Each cigarette reduces life expectancy by twenty minutes

For those who want to make quitting smoking a part of their New Year’s resolutions, here is some further inspiration. According to research released this week, smoking cigarettes will reduce your life expectancy by over thirty minutes. According to more current statistics, smoking one cigarette can cut a person’s life expectancy by around twenty minutes.
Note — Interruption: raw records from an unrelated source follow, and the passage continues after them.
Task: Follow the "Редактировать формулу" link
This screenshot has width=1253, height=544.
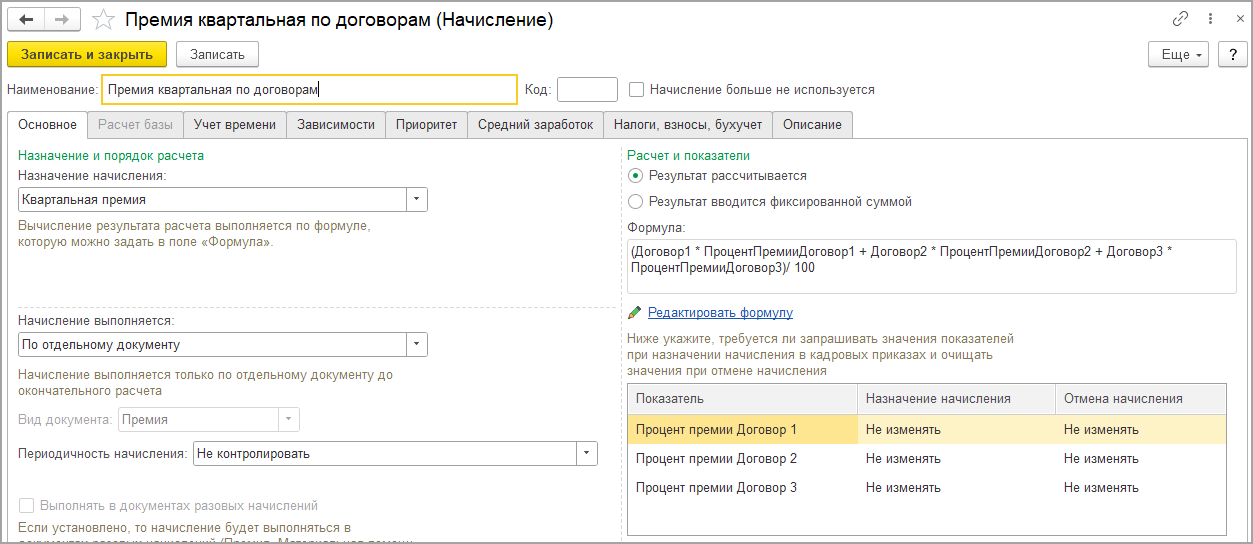Action: [x=720, y=313]
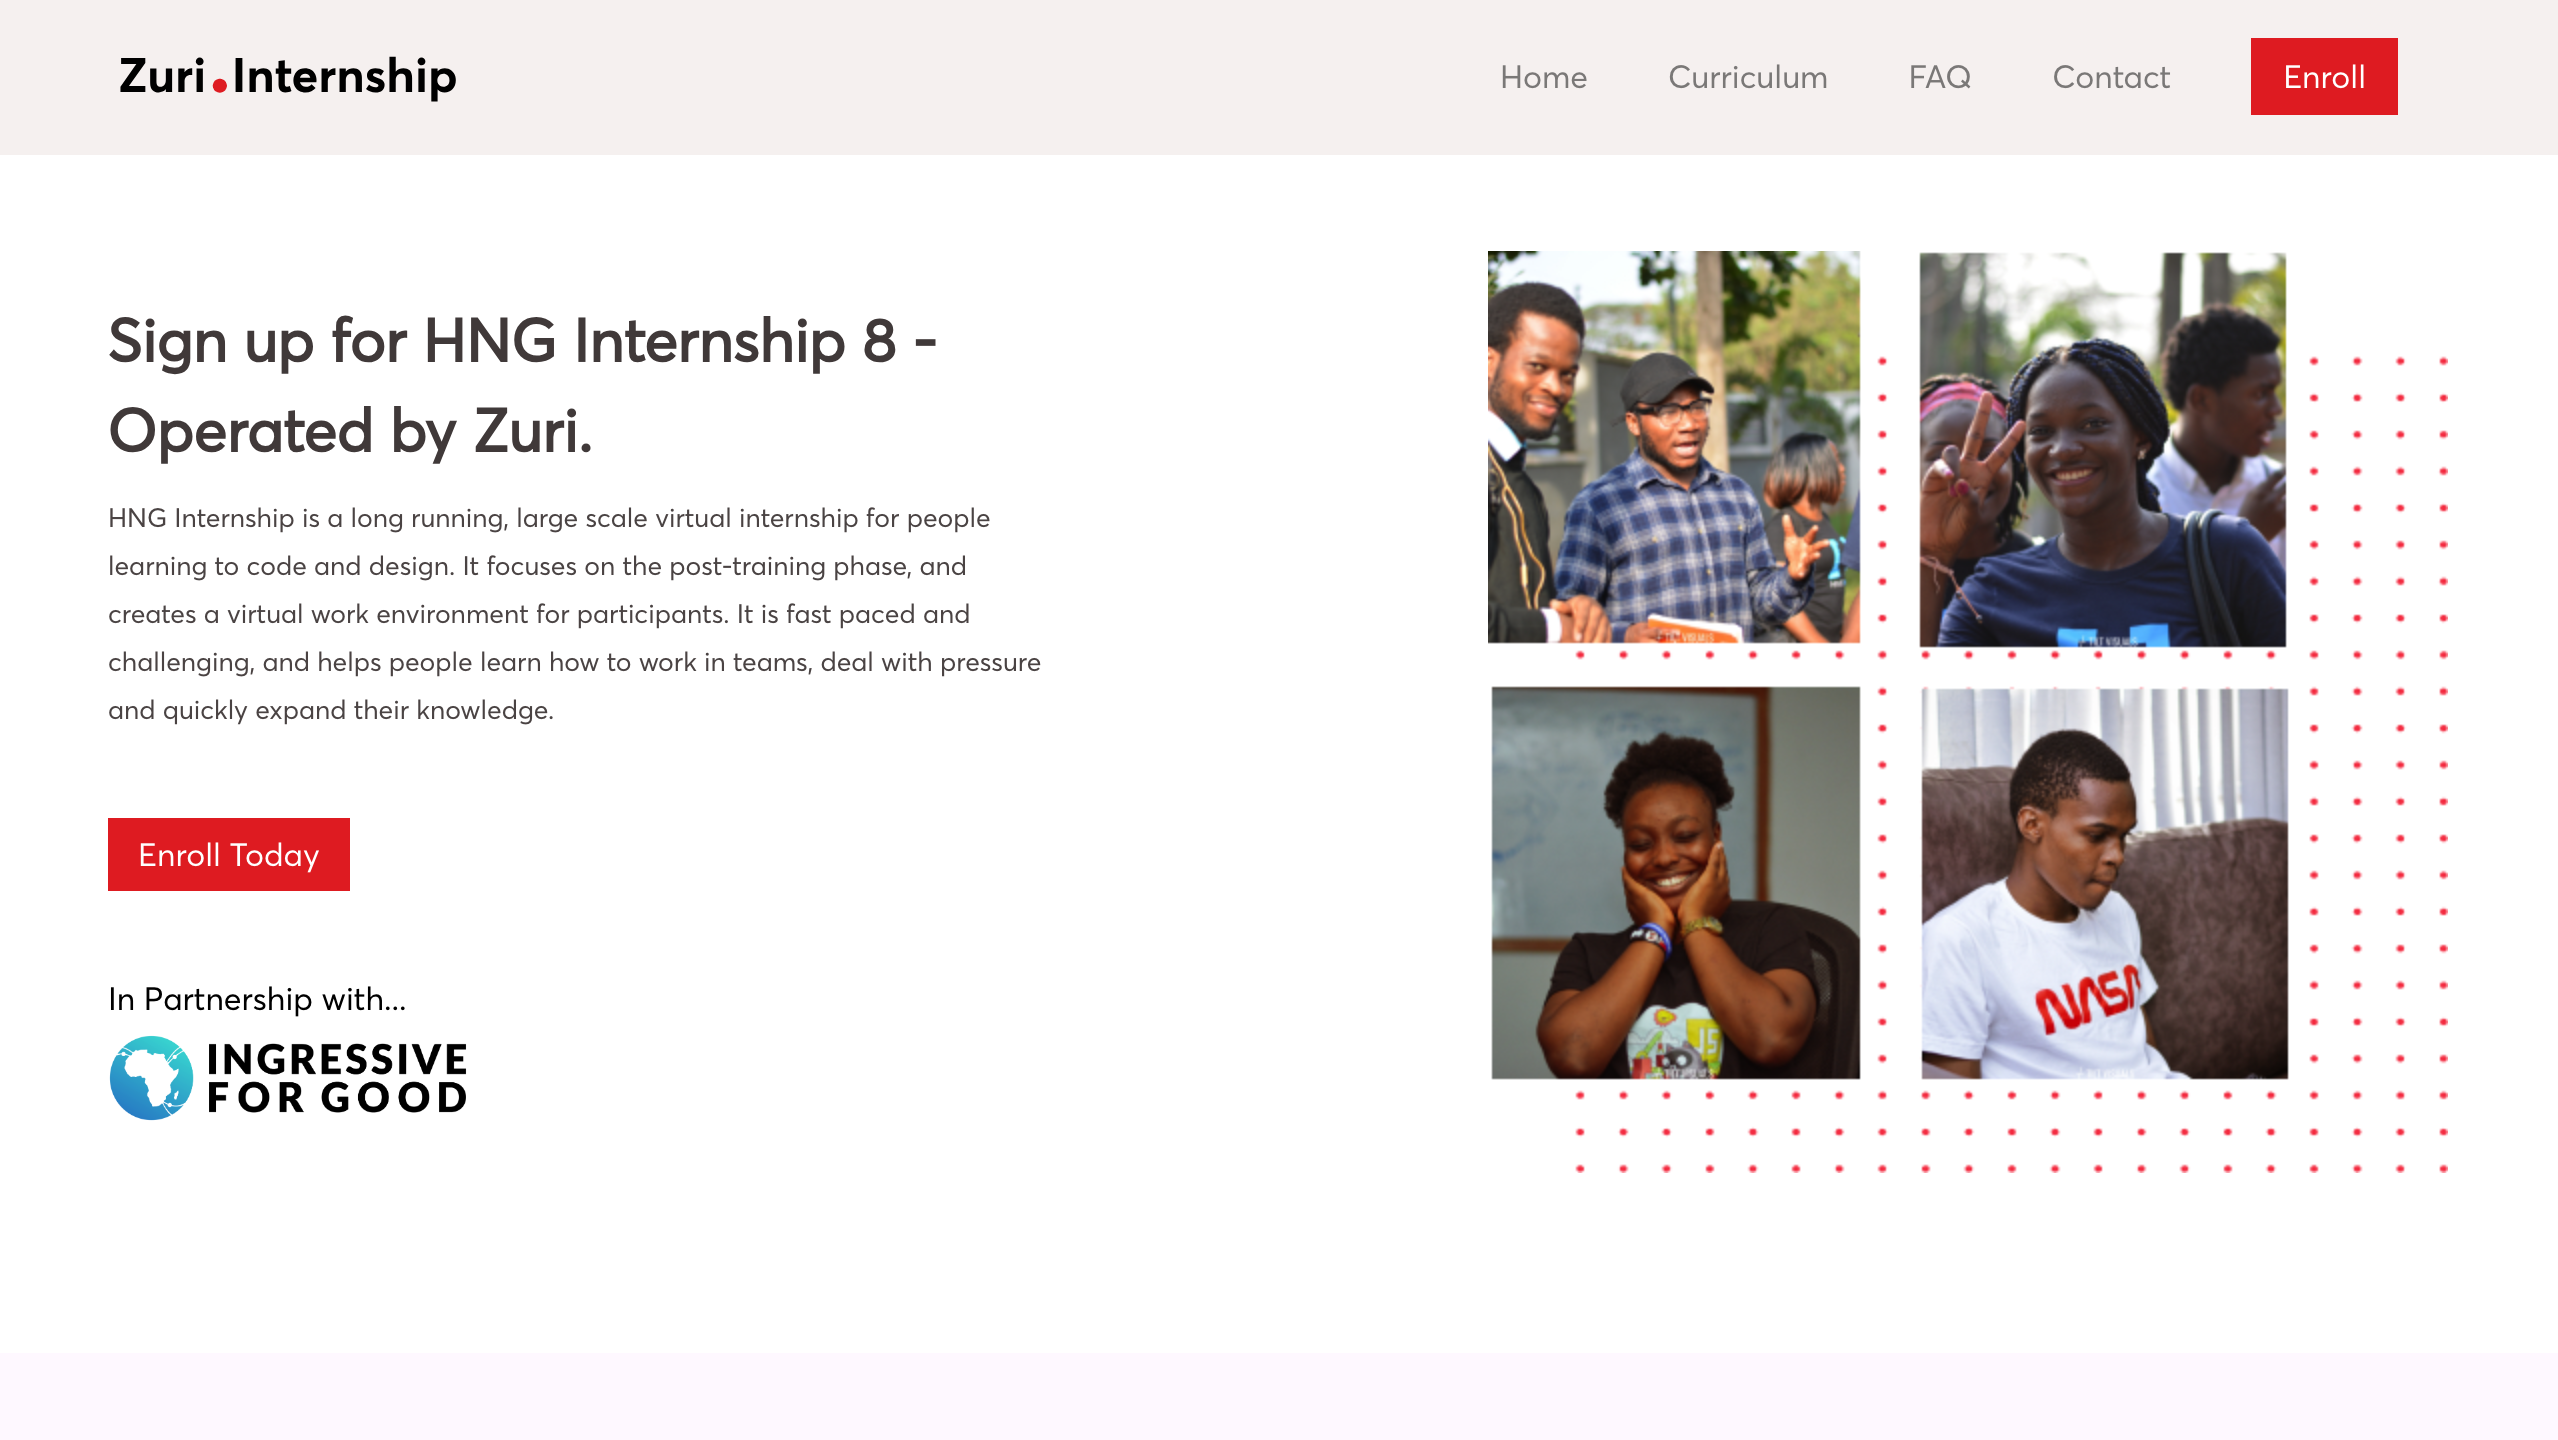Select the 'In Partnership with...' text

[x=258, y=997]
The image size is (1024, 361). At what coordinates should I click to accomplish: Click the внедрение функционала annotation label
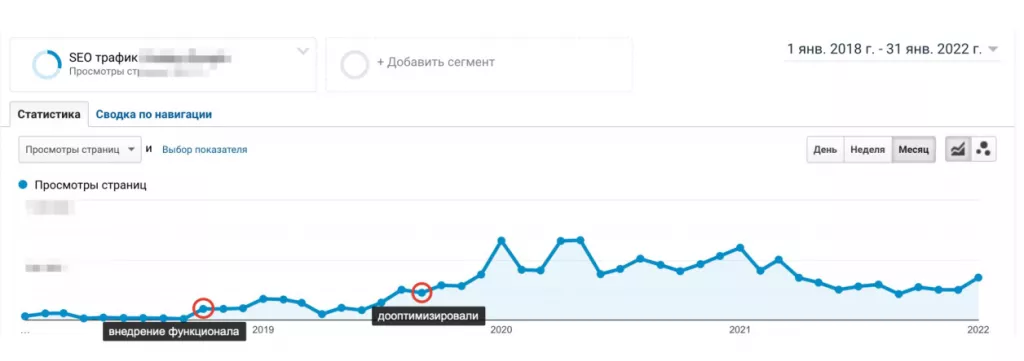[x=175, y=332]
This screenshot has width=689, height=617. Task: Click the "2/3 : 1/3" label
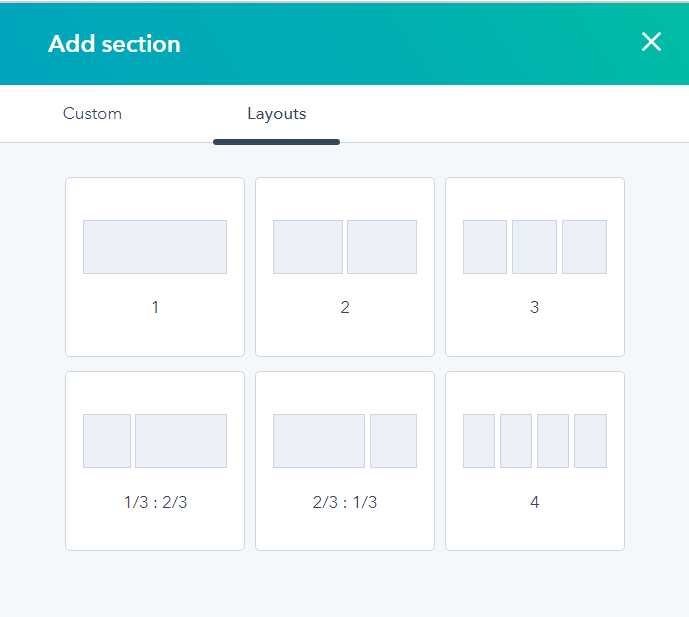(345, 502)
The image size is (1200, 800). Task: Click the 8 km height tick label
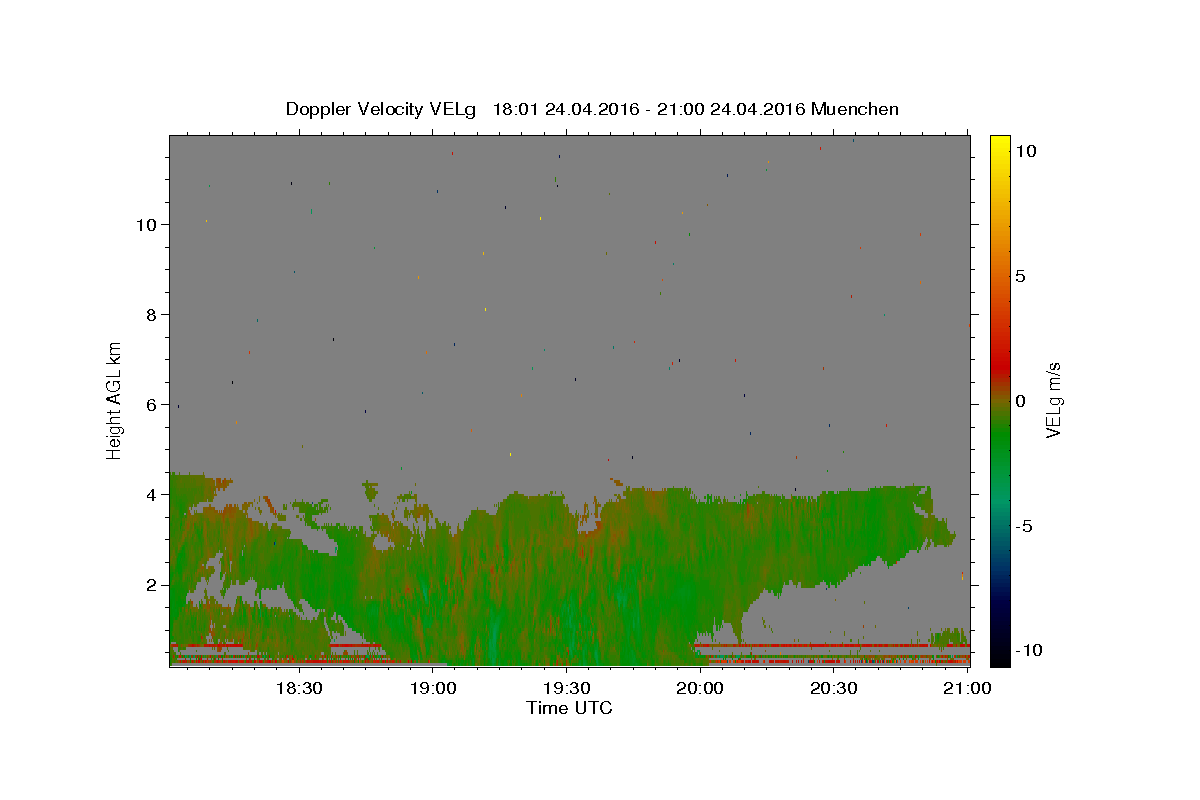pyautogui.click(x=150, y=314)
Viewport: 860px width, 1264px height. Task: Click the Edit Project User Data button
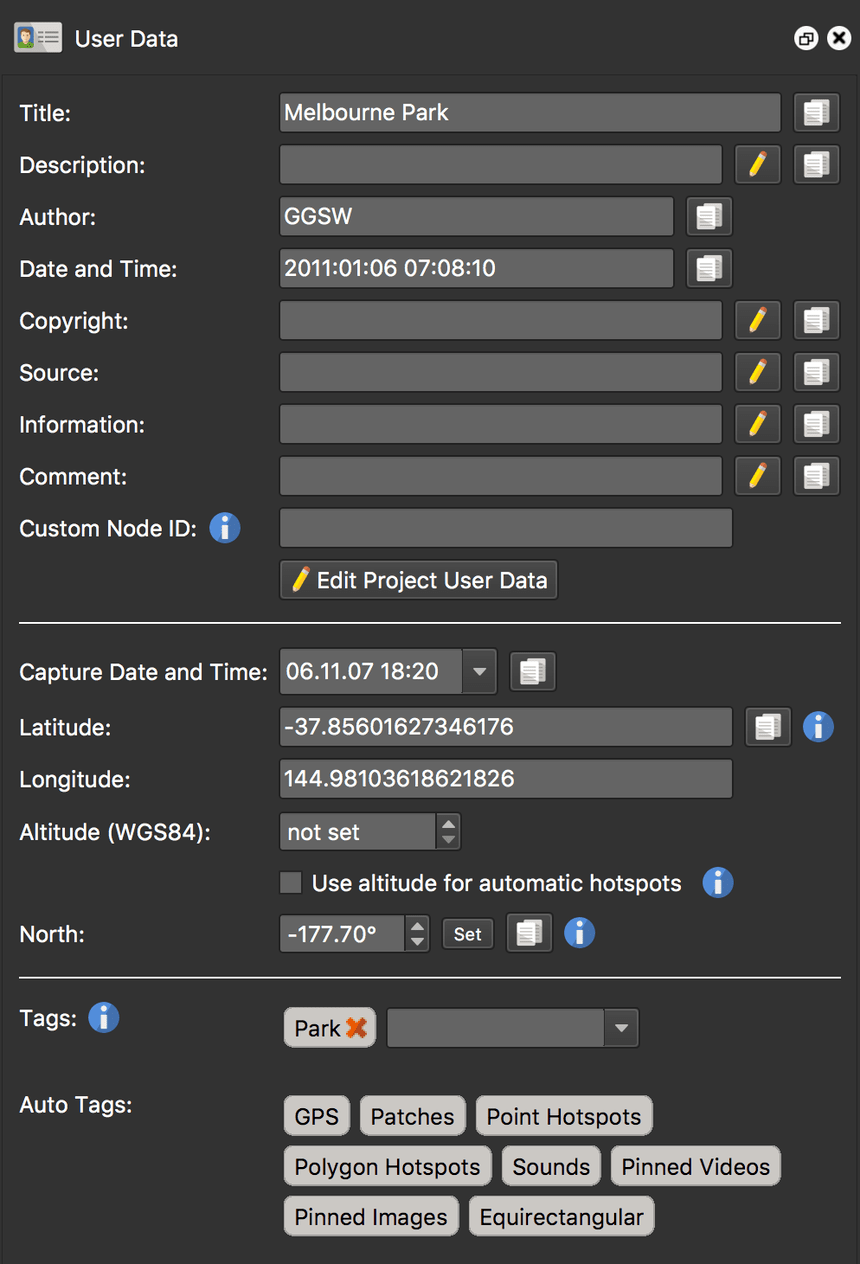pos(418,581)
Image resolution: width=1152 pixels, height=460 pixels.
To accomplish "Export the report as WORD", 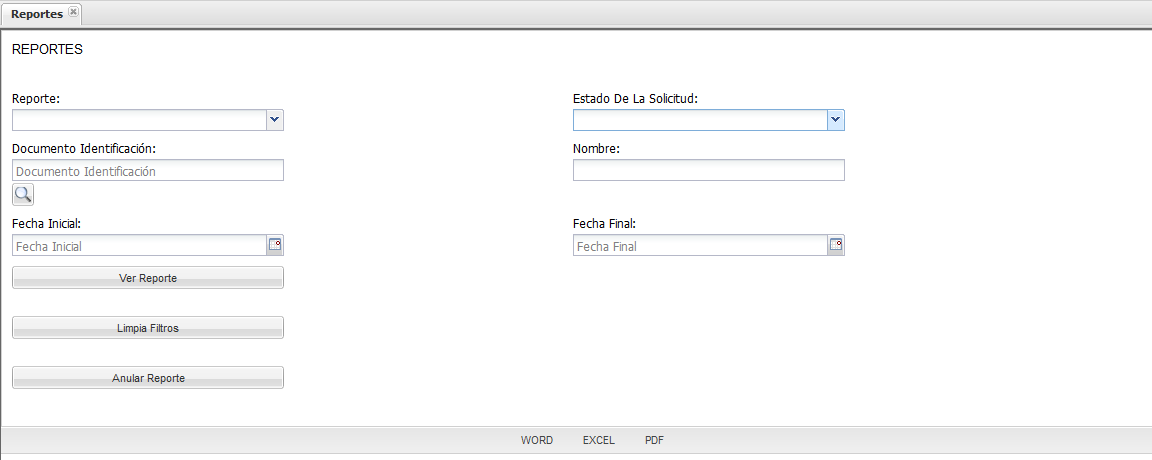I will 537,440.
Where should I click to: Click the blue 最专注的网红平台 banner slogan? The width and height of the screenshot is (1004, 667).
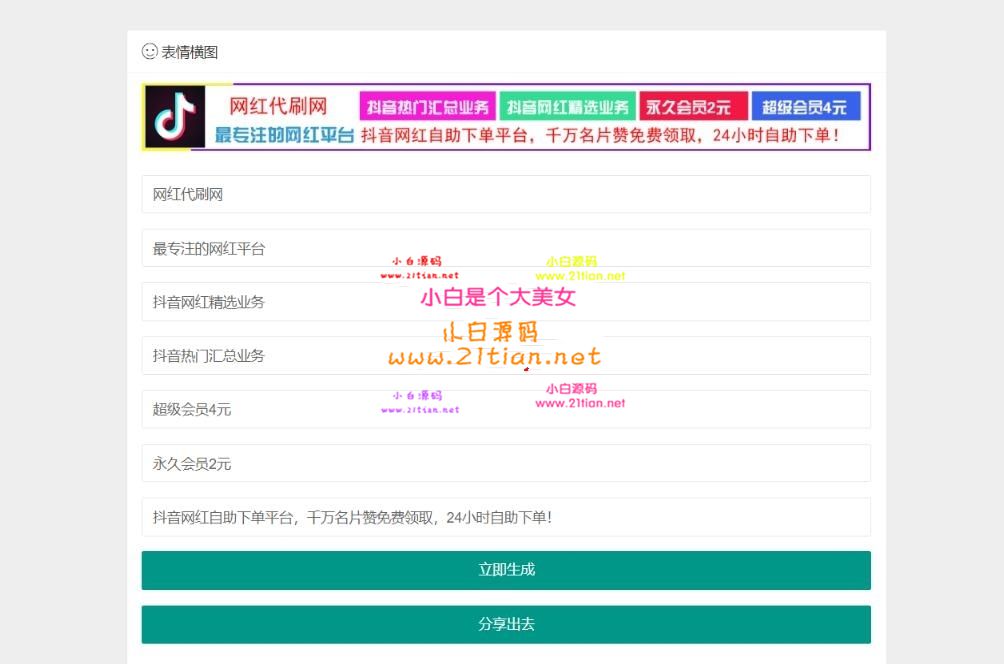pos(284,135)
In addition to increasing the risk of serious health issues including emphysema, heart disease, and lung and oral cancers, smoking can harm almost every organ. On average, a cigarette costs a person around eleven minutes of life. studies that compared male smokers’ average age at death to that of non-smokers. This time, data from female smokers in the United Kingdom could also be analyzed by the UCL researchers.

In comparison to a non-smoker, the researchers calculated that those who never quit smoking lost between 10 and 11 years of life expectancy, which was more than the earlier estimate of 6.5 years. Additionally, they calculated that smoking cigarettes costs an average of 20 minutes of life—17 minutes for males and 22 minutes for women. The researchers point out that rather than occurring at the end of a person’s life, the majority of these missed minutes occur during their middle and healthy years. In other words, smokers probably go through the same stages of aging-related health problems, but they do it sooner. The researchers pointed out, for instance, that a lifetime smoker who is 60 years old should have the same level of health as a nonsmoker who is 70 years old.